■ **Work instructions**
Once you find the line containing "CNET – Google", please retype it and every line after it to the end of the entries, exactly and with nothing added.

Records from a data collection
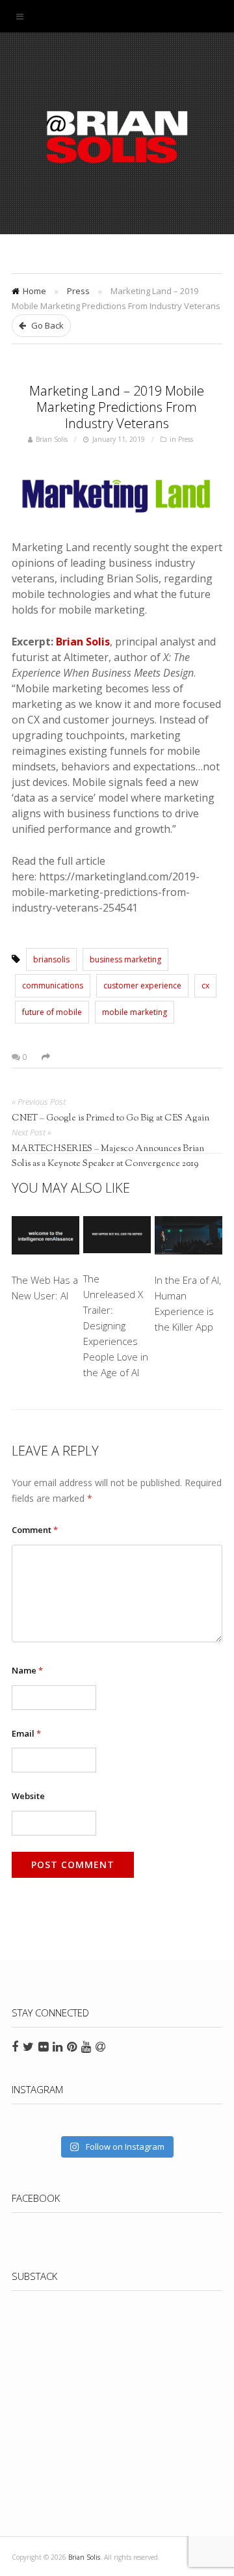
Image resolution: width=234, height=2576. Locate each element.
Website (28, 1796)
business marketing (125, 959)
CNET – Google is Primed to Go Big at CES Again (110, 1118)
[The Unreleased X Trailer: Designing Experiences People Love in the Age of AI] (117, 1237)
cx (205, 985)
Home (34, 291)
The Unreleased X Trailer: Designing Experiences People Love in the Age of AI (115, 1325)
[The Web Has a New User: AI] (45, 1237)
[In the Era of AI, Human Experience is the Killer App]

■ **Output below**
CNET – Google is Primed to Go Big at CES Again (110, 1118)
[The Unreleased X Trailer: Designing Experiences People Love in the Age of AI] (117, 1237)
cx (205, 985)
Home (34, 291)
The Unreleased X Trailer: Designing Experiences People Love in the Age of AI (115, 1325)
[The Web Has a New User: AI] (45, 1237)
[In the Era of AI, Human Experience is the Killer App]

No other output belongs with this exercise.